Fibrinogen, also known as coagulation factor I, is a glycoprotein synthesized and secreted in liver cells. As a soluble fibrin precursor, FIB plays a significant role in the coagulation process, and its deficiency or dysfunction would lead to bleeding and thrombotic clinical events [39, 40]. FIB can promote platelet aggregation, as well as the growth, proliferation, and contraction of smooth muscle and endothelial cells, thereby increasing blood viscosity and peripheral resistance [41]. FIB also can accelerate thrombus formation by promoting collagen synthesis, chemotactic migration of monocytes and macrophages to the endometrium [42]. Several studies showed that FIB is associated with venous thrombosis in a concentration-dependent manner, and the early monitoring of FIB is a good predictor of DVT [43, 44]. This study found a positive association between FIB within the acute phase at admission and preoperative lower extremity DVT in TPF patients. Of course, further research is still needed to verify the impact of FIB levels on trauma prognosis.
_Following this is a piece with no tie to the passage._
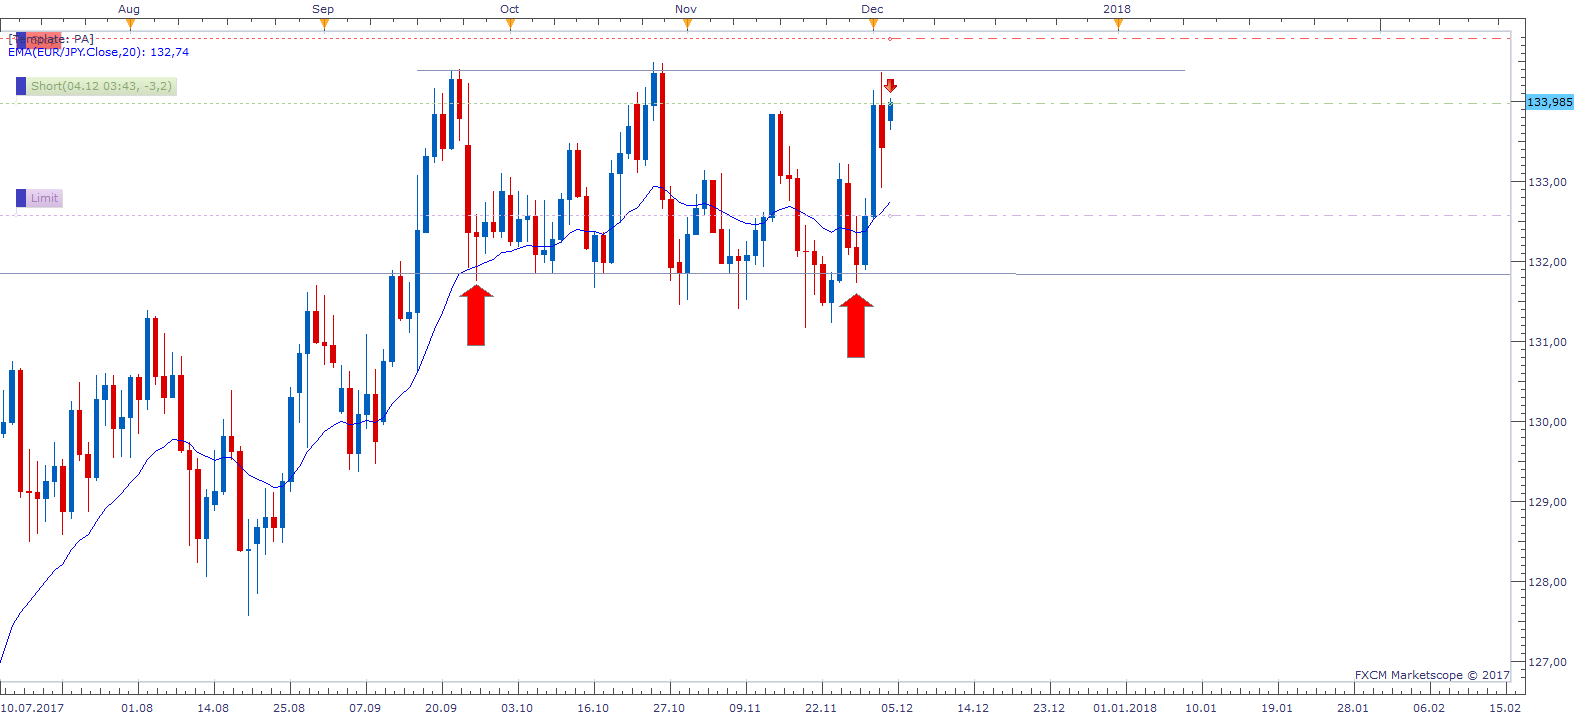This screenshot has height=720, width=1583.
Task: Click the 05.12 date axis label
Action: pos(896,708)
Clinical value of DRNS model

As mentioned above, according to the six independent risk factors determined by Lasso and multivariate logistic regression analysis, we developed a nomogram for predicting the risk of DVT (DRNS model), in which each risk factor had a corresponding score, and the total score was obtained to predict the probability of DVT for TPF patients.

The DRNS model showed superior performance with C-index (0.748 and 0.920, respectively) in either training or validation set, indicating that the model had moderate discrimination in predicting the probability of DVT. The calibration of DRNS model was also well addressed by the strong consistency between actual and calibration curve in the training and validation sets, respectively, as well as the Hosmer-Lemeshow goodness-of-fit test.
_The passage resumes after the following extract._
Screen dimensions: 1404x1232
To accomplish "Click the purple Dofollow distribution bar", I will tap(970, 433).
According to the cut-off value of DRNS model determined by ROC curve, in the present study, the prospective population with TPF were divided into low- and high-risk groups of DVT progression. There was no statistical significance in the incidence of DVT progression observed between different administration frequencies (qd or q12h) of LMWH (P = 0.323) prophylactic treatment within low-risk group, whereas it was observed (P = 0.002) within high-risk group. Due to the concern of bleeding in clinical practice, we would like to recommend individual administration frequency of LMWH prophylactic treatment for TPF patients according to the risk, which is predicted by some tools such as DRNS model.

Pelvic fracture patients are a high-risk group for DVT, and the usual intervention measures for this group include LMWH anticoagulant therapy and CUS examination. However, anticoagulant therapy and CUS examination will incur certain medical expenses. The CUS examination process may aggravate the pain at the fracture site of the patients. There will be certain medical risks during the transportation when leaving EICU. And anticoagulant therapy may also increase the risk of bleeding in important organs of the patients. Therefore, the pros and cons should be carefully weighed before anticoagulant therapy and CUS examination are carried out for patients with pelvic fractures. Of course, whether it could reduce the risks and costs in the process of DVT examination and prevention, by using the DRNS model for quantitative analysis of the risk of DVT in the patients, prospective multicenter large sample studies are still needed.

There are several limitations in this study. First, it was a single-center study, and the DRNS model was developed in retrospective population. Second, although CUS has gradually replaced venous angiography and been widely used, this method is not the “golden standard” to detect DVT. Third, the sample size of the prospective cohort was small. Fourth, the controversy still existed in some risk factors for DVT which varied in the present and previous studies.